De Tibetaans boeddhistische gemeenschap met de hoofdvestiging in het Australische Victoria zet de juridische strijd voort om te voorkomen dat haar spiritueel leider geshe Rapten het land wordt uitgezet. De abt kwam in 2015 vanuit India naar Australië, met een fulltime vertaler- hij spreekt geen Engels, om de Mahayana boeddhistische gemeenschap in Australië te leiden. De monnik werd door de autoriteiten een vrijstelling van de visumvereisten -het machtig zijn van de Engelse taal – geweigerd, waardoor zijn visumverlenging nu in gevaar komt.
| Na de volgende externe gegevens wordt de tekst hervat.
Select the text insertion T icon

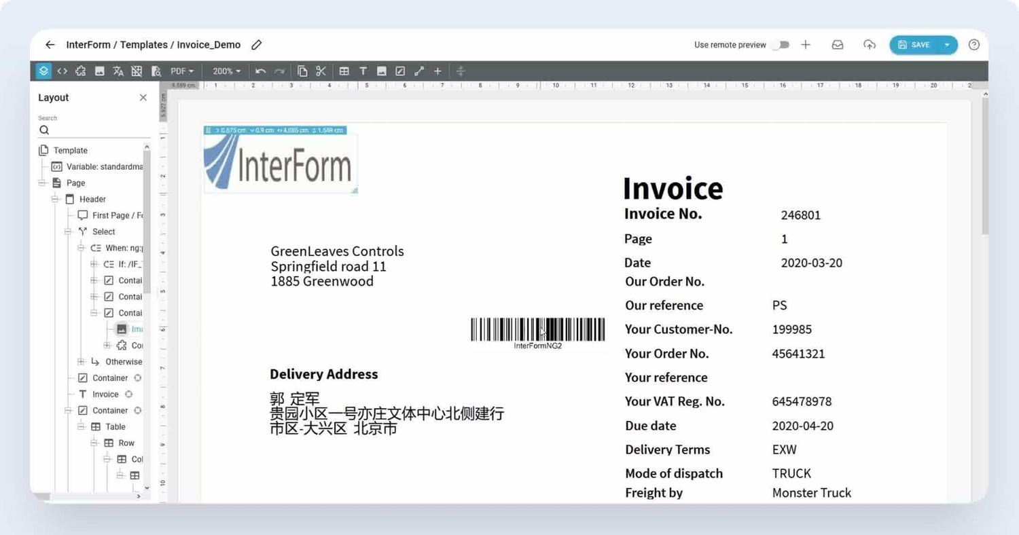coord(363,71)
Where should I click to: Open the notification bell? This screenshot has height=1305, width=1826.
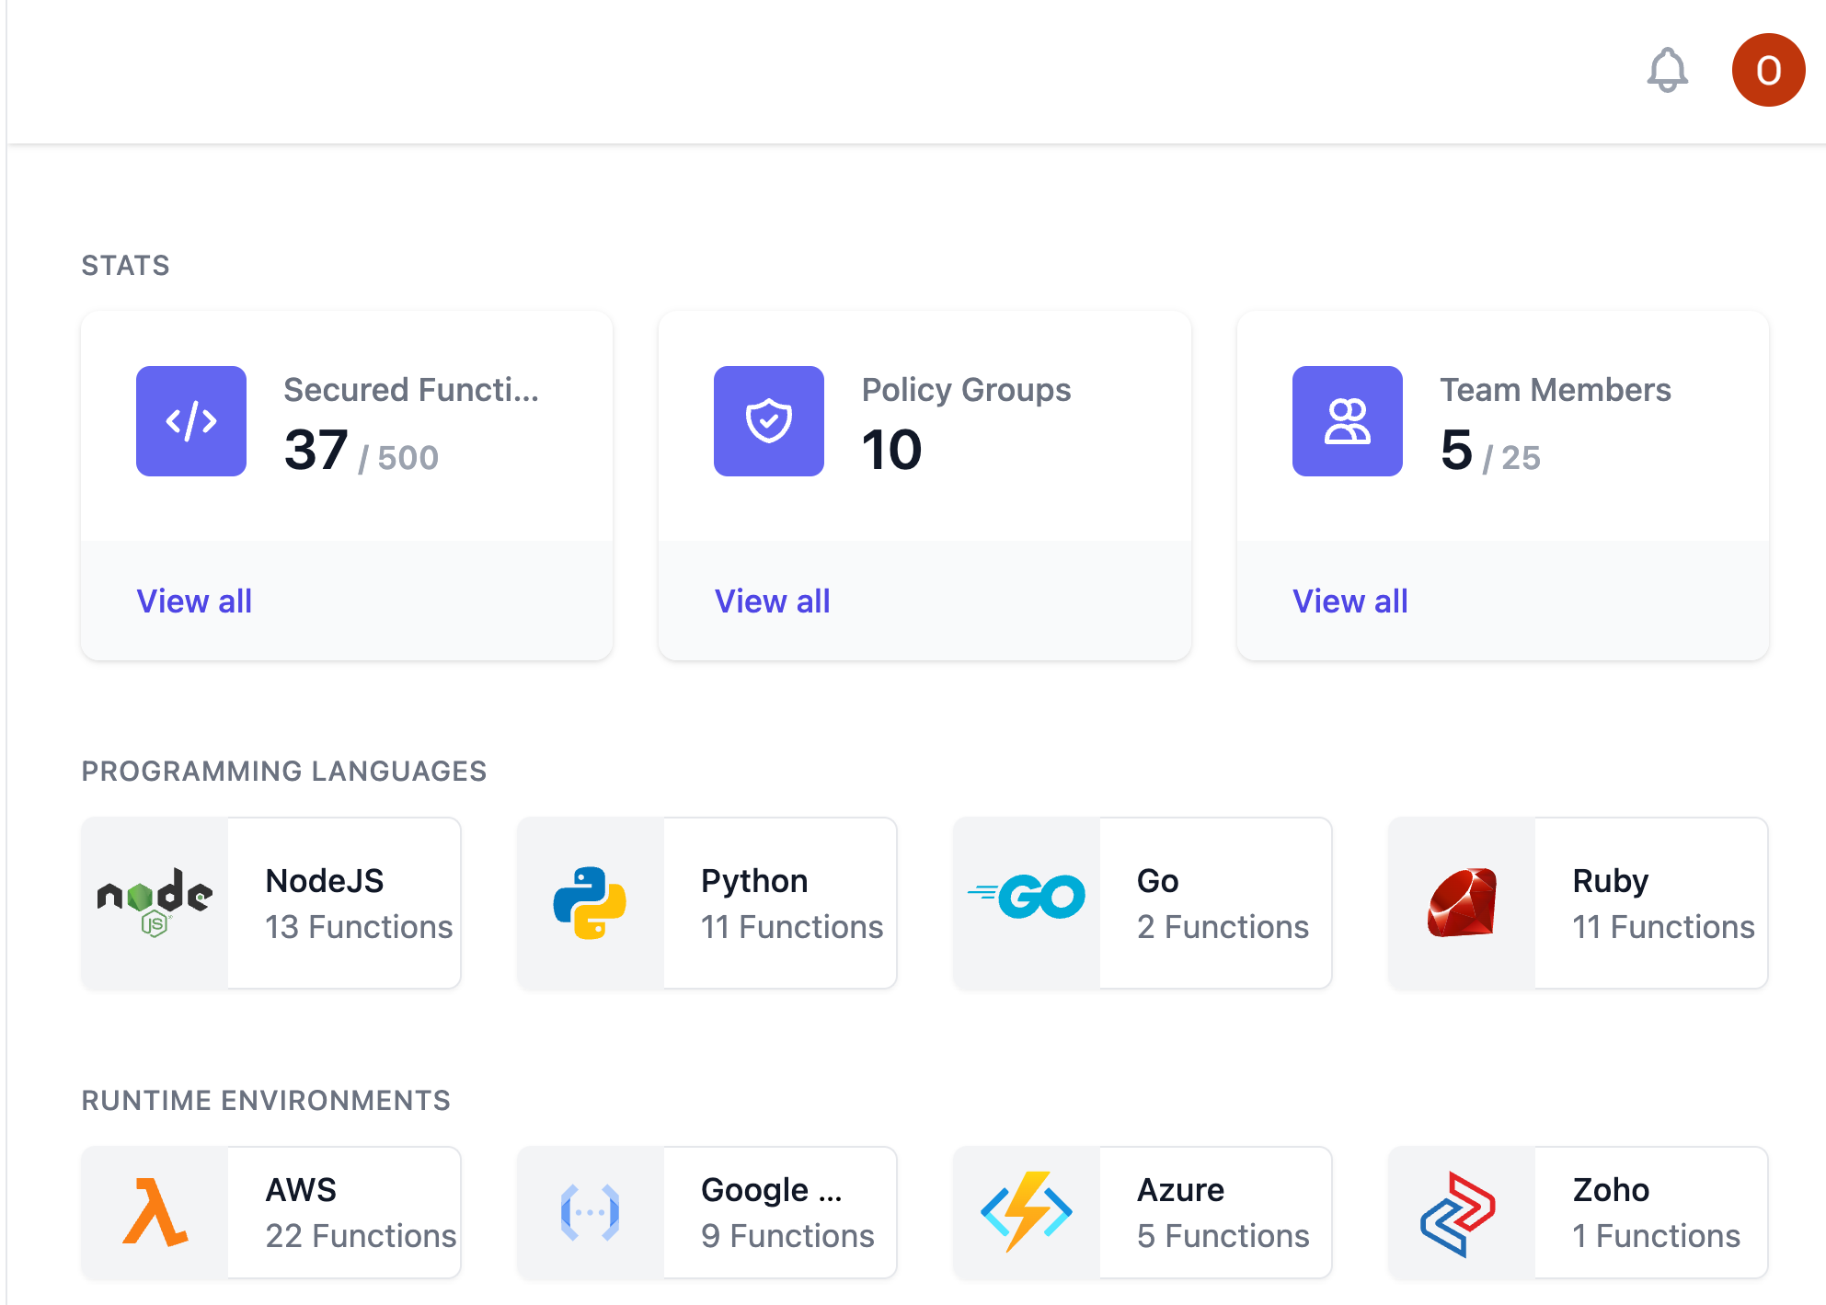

De voorzitter van de Bendigo’s Great Stupa of Universal Compassion, zegt dat het verzoek om de abt niet uit te zetten al door 20.000 mensen is ondertekend. Er wordt advies ingewonnen bij een immigratieadvocaat om een nieuwe aanvraag voor verblijf in te dienen om tijd te winnen. De uitwijzing moet binnen drie weken plaatsvinden.
De voorzitter zegt dat geshe Rapten belangrijk is voor de kwaliteit van het Tibetaans boeddhistisch onderwijs in de organisatie. Zonder deze leraar zijn onze monniken, onze nonnen en zelfs onze oudere studenten niet in staat om voldoende training te krijgen, meent hij.
Een woordvoerder van het Australische ministerie van Binnenlandse Zaken zegt dat alle voorgangers van religieuze organisaties de Engelse taal machtig moeten zijn, vrijstelling kan alleen gegeven worden als de genomineerde in een klooster- of kloosteromgeving zal werken. Dit betekent dat de aanvragende organisatie duidelijk moet aantonen dat de genomineerde minimaal contact moet hebben met de gemeenschap buiten zijn religieuze organisatie.
En daar wringt ‘m de schoen, de abt is inmiddels ook buiten het klooster een populair figuur geworden en deelt zijn kennis op het gebied van het Tibetaans boeddhisme met anderen buiten de kloostergemeenschap. De geshe zegt daar geen spijt van te hebben. Volgens hem is het in het boeddhisme niet wij en zij.